Provided entries:
________________

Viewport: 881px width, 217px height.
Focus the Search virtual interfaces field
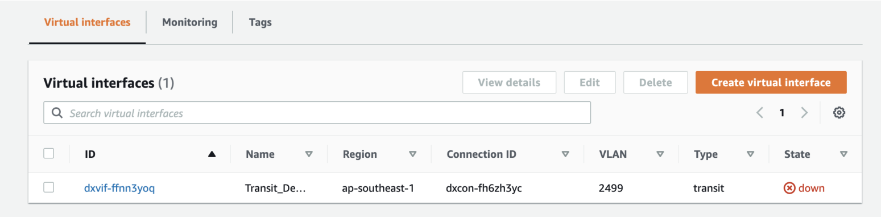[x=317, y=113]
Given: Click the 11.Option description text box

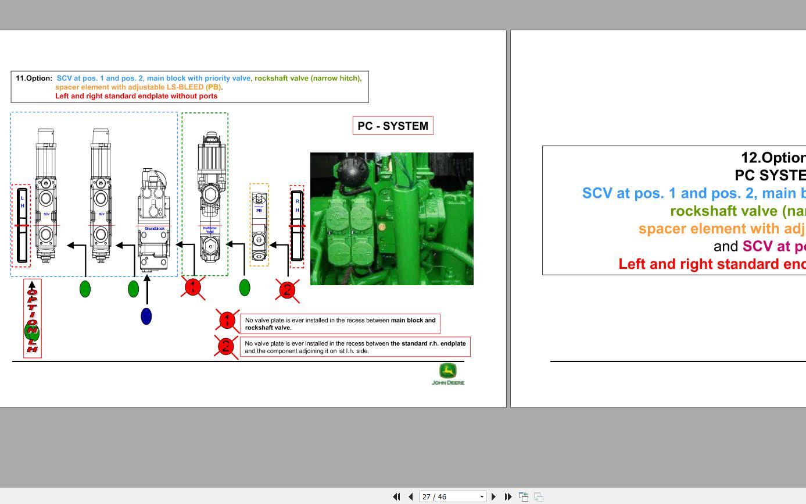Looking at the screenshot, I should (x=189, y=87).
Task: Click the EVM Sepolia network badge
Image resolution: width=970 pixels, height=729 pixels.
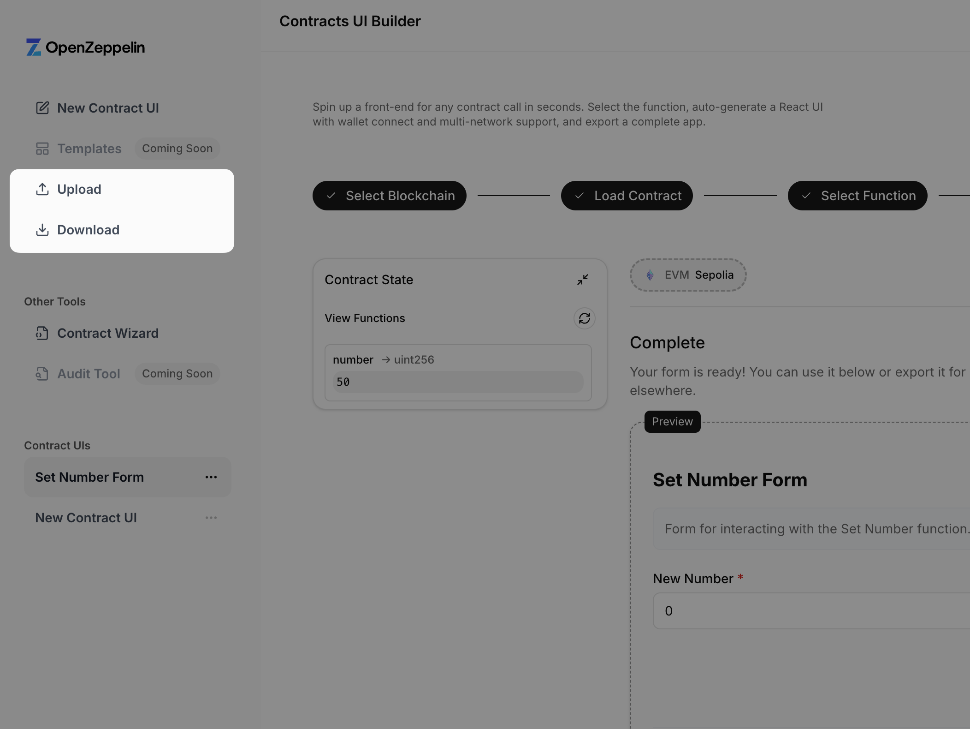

________________

Beginning with the line where "Focus the Search virtual interfaces field" appears, restate word for word every line down to the last one in the data, but keep the pictures out.

Focus the Search virtual interfaces field
[x=317, y=113]
Given: Click the 11.Option description text box

Looking at the screenshot, I should (x=189, y=87).
Task: Click the EVM Sepolia network badge
Image resolution: width=970 pixels, height=729 pixels.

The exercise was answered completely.